Mowa w sumie o blisko 400 tys. zł. Na tym lista zarzutów się nie kończy. Marek B. miał doprowadzić pokrzywdzonych do niekorzystnego rozporządzenia mieniem poprzez wprowadzenie ich w błąd, co do zamiaru zwrotu pożyczonych pieniędzy. W tym wypadku chodzi o blisko 105 tys. zł. W ten sposób pokrzywdzonych zostało pięciu klientów.
Prokuratura 29 czerwca skierowała do sądu akt oskarżenia. Terminu rozprawy jeszcze nie wyznaczono.
– Podejrzany w toku postępowania przygotowawczego nie przyznał się do popełnienia zarzucanych mu czynów. Złożył wyjaśnienia – zaznacza prokurator Sidorowska.
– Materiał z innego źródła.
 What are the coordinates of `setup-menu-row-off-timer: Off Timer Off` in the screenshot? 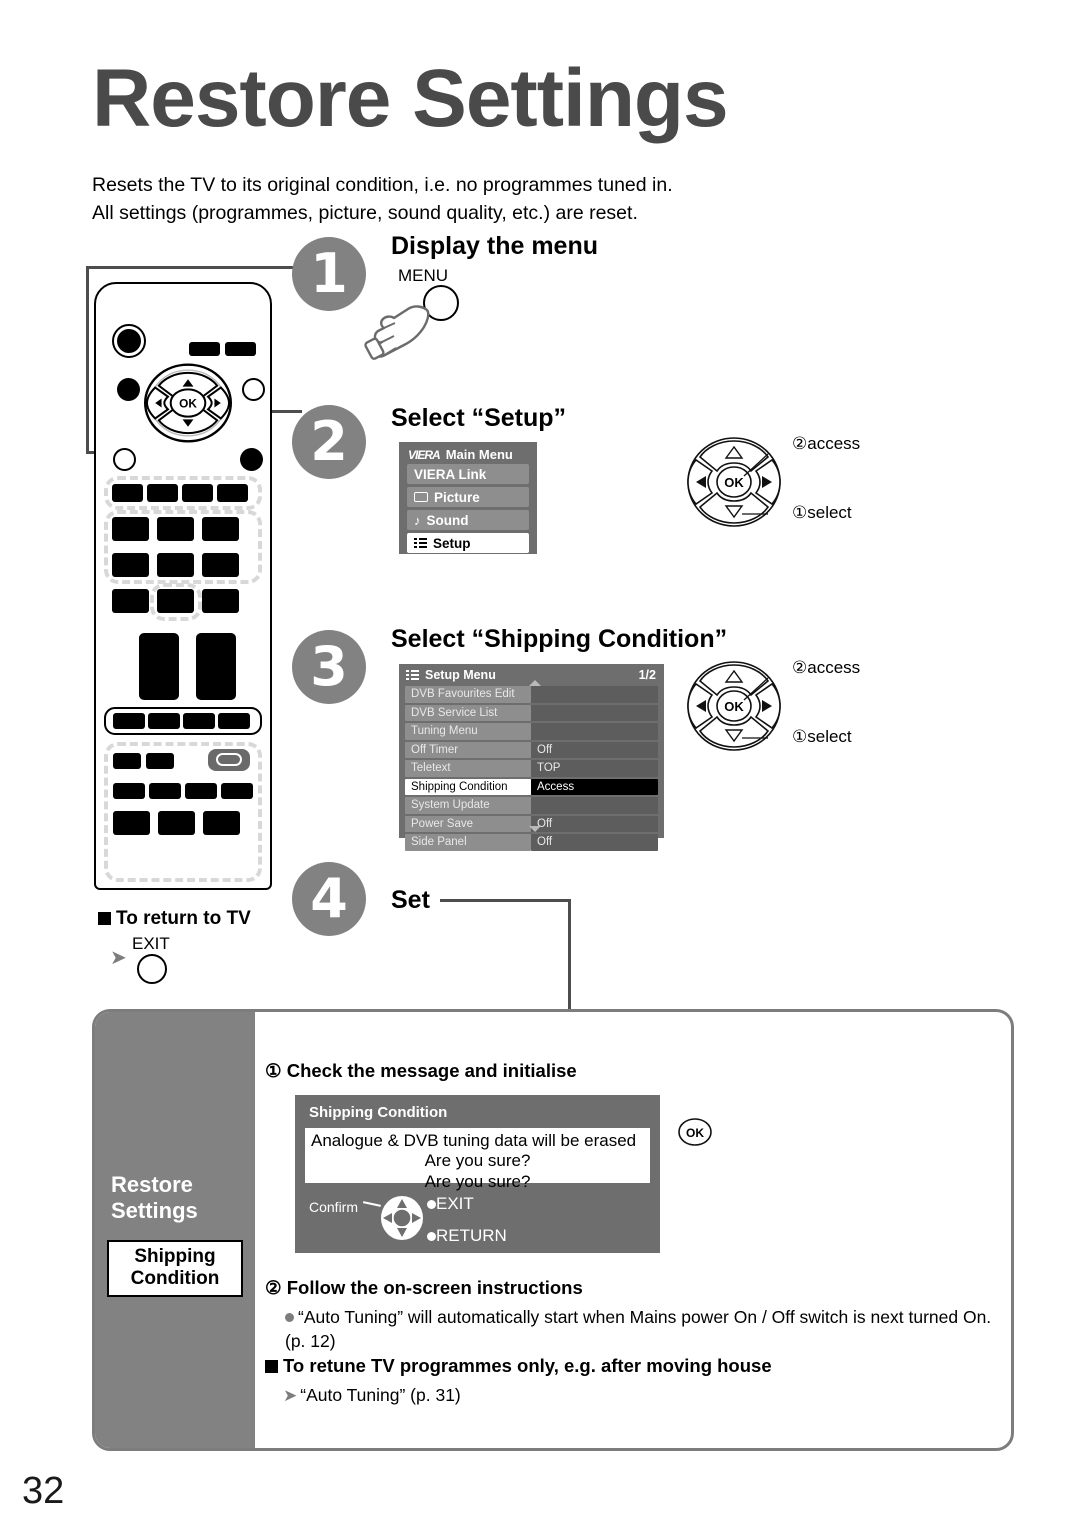 It's located at (532, 750).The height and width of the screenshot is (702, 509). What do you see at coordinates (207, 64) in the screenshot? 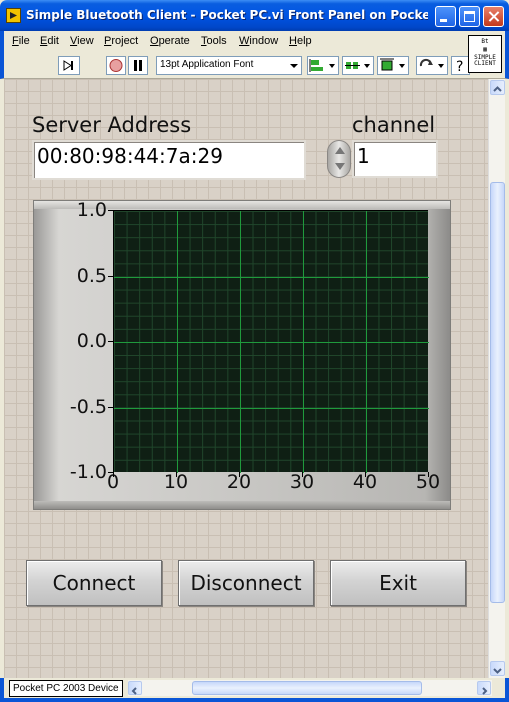
I see `font-select-value: 13pt Application Font` at bounding box center [207, 64].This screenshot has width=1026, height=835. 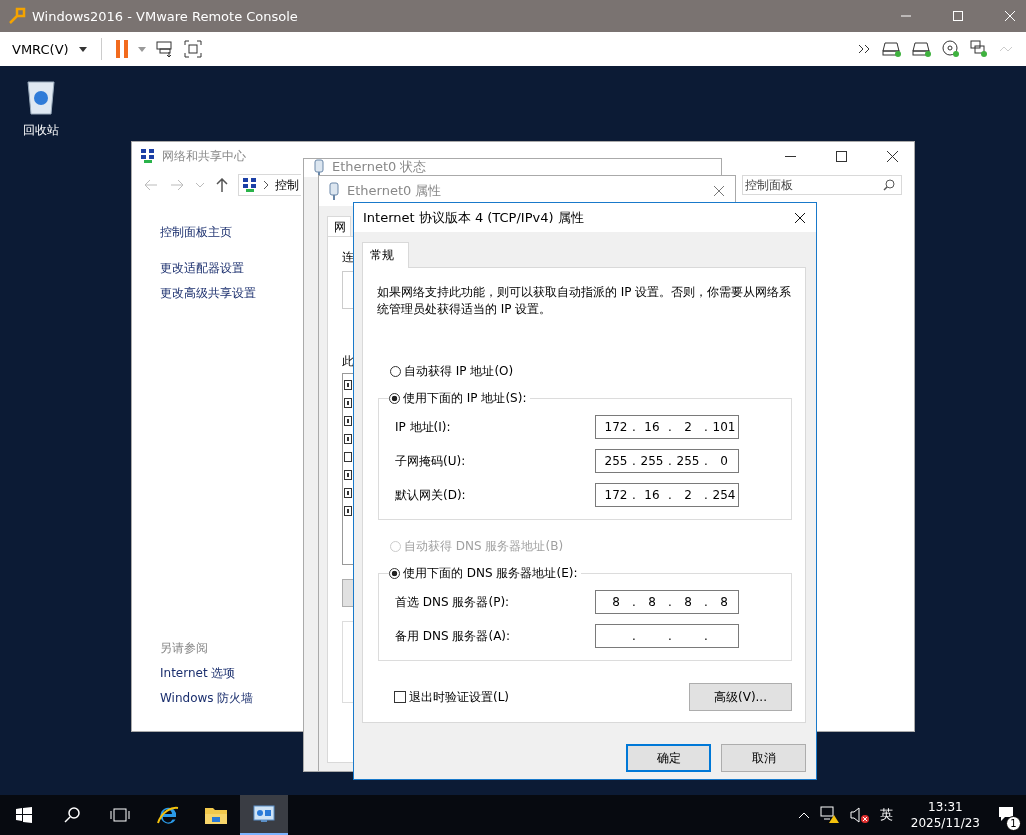 What do you see at coordinates (348, 257) in the screenshot?
I see `section-label: 连` at bounding box center [348, 257].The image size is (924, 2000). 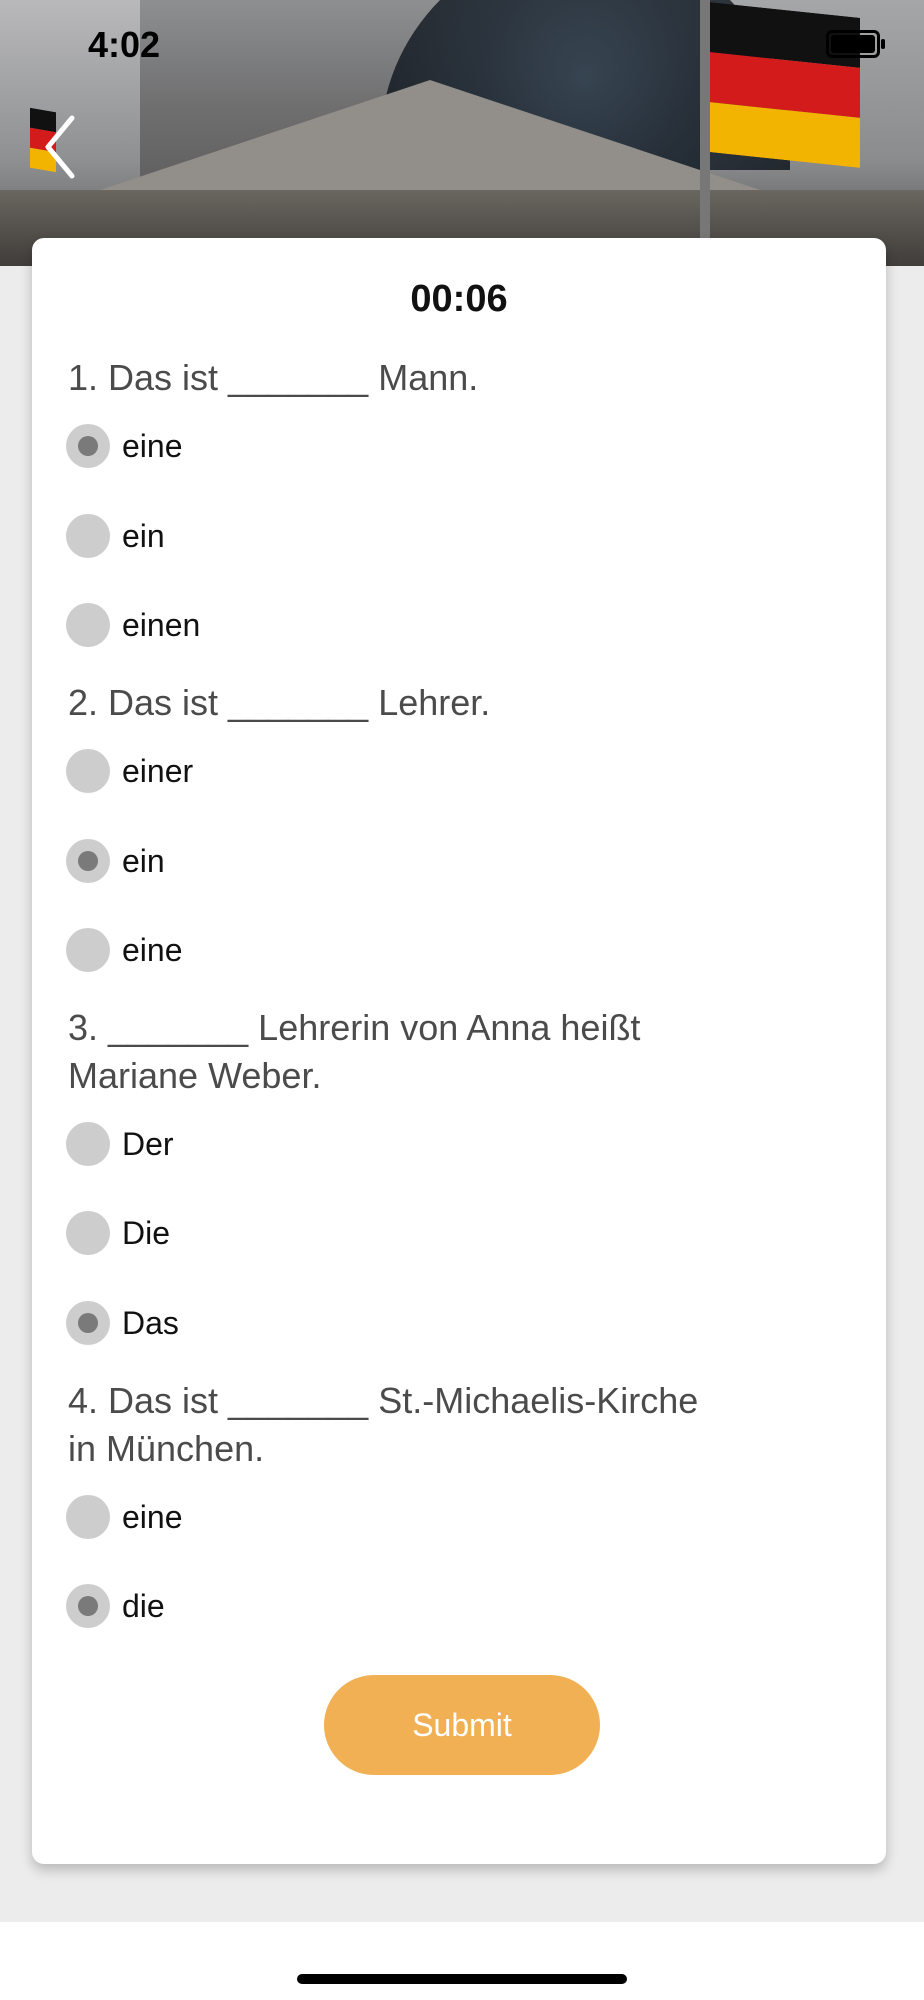 I want to click on option-q1-ein: ein, so click(x=116, y=536). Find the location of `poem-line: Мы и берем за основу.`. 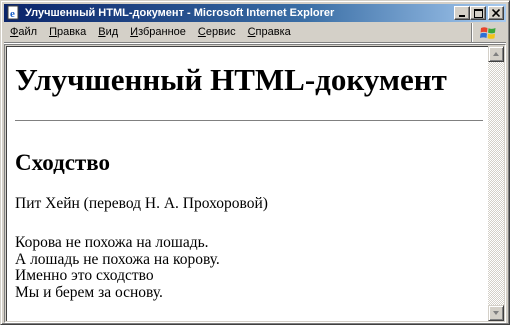

poem-line: Мы и берем за основу. is located at coordinates (89, 292).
O sprawie pierwszy poinformował tygodnik „Słowo Podlasia”. Z jego relacji wynika, że Marek B. był dyrektorem oddziału od 2007 do 2012 roku. Mężczyzna miał m.in. przelewać pieniądze na konta szwagra i teścia, a część również na swój rachunek. Ale akurat jego saldo było ujemne i pieniądze były zaliczane na poczet zadłużenia. Z ustaleń „Słowa Podlasia” wynika również, że operacji dokonywano na przykład pod tytułami: „za marchew i kapustę” lub „zbierak do cebuli”.
Marek B. pracuje obecnie jako doradca podatkowy. Prokuratura objęła go policyjnym dozorem.